В поисках самоопределения

От редакции. Телепроект "Отдел" Александра Архангельского вызвал широкую дискуссию о значении советской философии, в частности, философов-шестидесятников – Мераба Мамардашвили, Георгия Щедровицкого и других. Действительно, а каково место советской философии в сегодняшней культуре, чем она важна для нас и вообще важна ли? "Русский журнал" завершает обсуждение советской философии. На вопросы Русского Журнала ответил научный сотрудник Института Философии РАН Андрей Веретенников.

* * *

Споры, порожденные фильмом Архангельского «Отдел» иллюстрируют основную проблему – самоопределение современной русской философии. Она находится в сложном положении. Когда мы говорим о русской философии, в основном имеется в виду религиозная философия, религиозная мысль. Для не религиозной мысли остается политическая философия либо какие-то западные заимствованные традиции. Соответственно, у нас есть зоны влияния, «колонии»: французская, традиционная, очень сильная, самая сильная, объединяющая – немецкая, и появляющаяся зона – американо-английская, которая раньше вообще не была представлена, а сейчас много людей занимаются этим, проводятся конференции. У нас еще есть философия науки, которая оказалась отделена от других областей.
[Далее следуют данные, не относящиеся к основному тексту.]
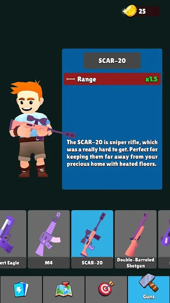Select the Guns tab with hammer

(x=149, y=289)
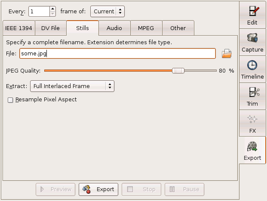Open the FX effects page
The height and width of the screenshot is (201, 267).
252,123
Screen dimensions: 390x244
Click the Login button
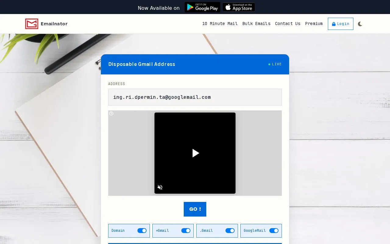click(341, 24)
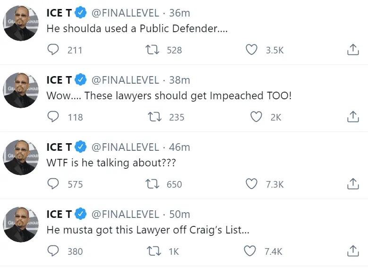This screenshot has height=268, width=368.
Task: Like the lawyers Impeached TOO tweet
Action: point(256,117)
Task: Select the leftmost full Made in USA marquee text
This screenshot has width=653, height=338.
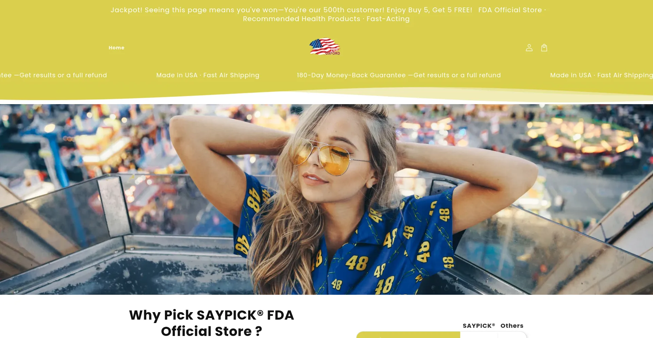Action: tap(208, 75)
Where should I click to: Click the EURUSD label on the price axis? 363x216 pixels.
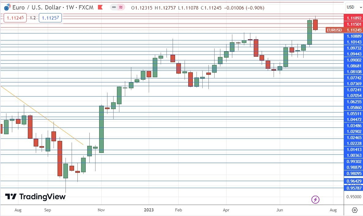pos(334,30)
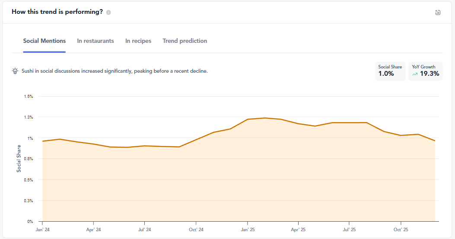Click the Jul '25 x-axis label
Screen dimensions: 455x239
(x=350, y=229)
Советская философия – это поиск своей традиции, ориентации. Чистое культурное заимствование всегда нежизнеспособно. Классическая советская философия была на некоторое время выброшена из изучения, а теперь возвращается, что, как мне кажется, просто замечательно. Например, есть западные работы про диалектический материализм как философию науки. Есть и качественные старые работы, и новые. Современные слависты исследуют философию как элемент культуры, который влияет на самоидентификацию. Через исследования советских мыслительных традиций 60-х – 70-х годов они пытаются идентифицировать современность.

Что касается оценочности этих исследований, общая университетская установка – либерально-демократическая. Соответственно, вы можете не обращать внимания на какие-то крайние вещи или, наоборот, на них концентрироваться. Больше грантов дают, допустим, в политической философии, на исследования экстремизма, а не на ценностно-нейтральные вещи. Крайности, особенно в культурном выражении всегда что-то идентифицируют. Но в исследованиях советской философии ценностно-нейтральный подход вполне выдерживается.
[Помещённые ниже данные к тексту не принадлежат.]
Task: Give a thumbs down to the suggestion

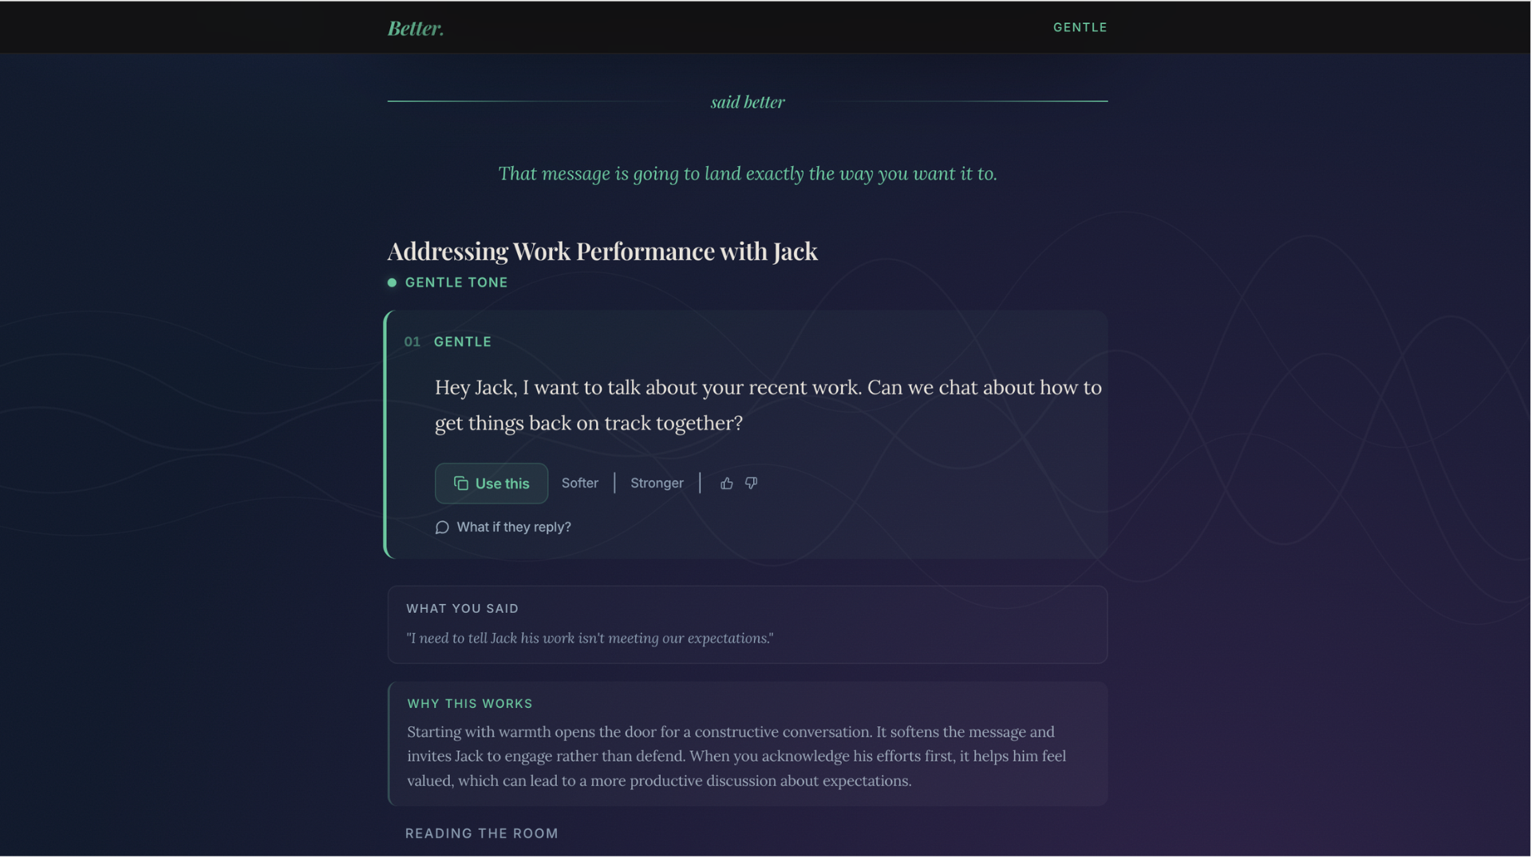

Я бы сравнил исследования славистов с пересмотром постмодернистами ориентализма. Дело в том, что способ описания, «восток – запад», был традиционно построен на оппозициях. Постколониальная критика пыталась разрушить эту оппозицию. То же самое можно сказать о классических работах западных славистов по отношению к России.

Сравнивая работы про советскую и западную философию, получалось, что советская - подчиненная и вторичная – типично ориенталистская установка. Поэтому современных славистов можно понять – они пытаются свой предмет - постсоветское, советское - представить в качестве нормального, такого же предмета, как все остальные. Поэтому его позиция, я бы сказал, даже не ценностно-нейтральная, а апологетическая.
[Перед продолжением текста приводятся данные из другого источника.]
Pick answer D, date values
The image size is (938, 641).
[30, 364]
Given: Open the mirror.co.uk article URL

Советская философия 60-70-х годов может вызвать разные оценки. Критика старшего поколения была бы неэтична по отношению к коллегам. Точно так же неуместна хвала. Мне кажется, что их теоретическое наследие вообще не изучено. Все знают фигуры и имена, это маркеры. Все знают Пушкина, но вряд ли кто-то читал «Евгения Онегина».

Откуда берется уважение и неуважение? Это зависит в первую очередь от институции. Если чтение Мамардашвили обязательно в каком-нибудь подразделении, то люди устанут от этого и будут ругаться. А если не обязательно, то можно вполне толерантно относиться к любым философским теориям.

В восприятии советской философии есть своего рода дистанция. Как будто что-то исчезло, а сейчас возрождается. Участвовать в возрождении приятно, но в 1990-е годы был сильный критический заряд, поэтому возрождение превращается в переоценку – вы либо дистанцируетесь, либо говорите «да». Допустим, я аналитический философ, я говорю – да, Мамардашвили релевантен.

1960-е годы – это вообще культурный маркер, раскрученный бренд. Я не думаю, что в 80-х было хуже. Этот бренд оказался раскручен самими этими людьми и их учениками. Источником интереса является поиск самоидентификации. Если вас не берут в Гарвард, вы не можете идентифицировать себя с Гарвардом. А если вас берут в Гарвард, то вы вряд ли будете изучать Мамардашвили, вам нужно искать что-то другое. Это очень интересный с исторической точки зрения момент. А с теоретической точки зрения, мне кажется, советская философия очень сильно идеологизирована, и поэтому особенно интересна в политическом отношении, исследователям идеологии.

Для исследования идеологии это важнейший момент, а для философа-теоретика, который исследует основания бытия и референции, это абсолютно не важно. Это традиция, люди, с которыми мы работаем, которые нам преподают, происходят из нее.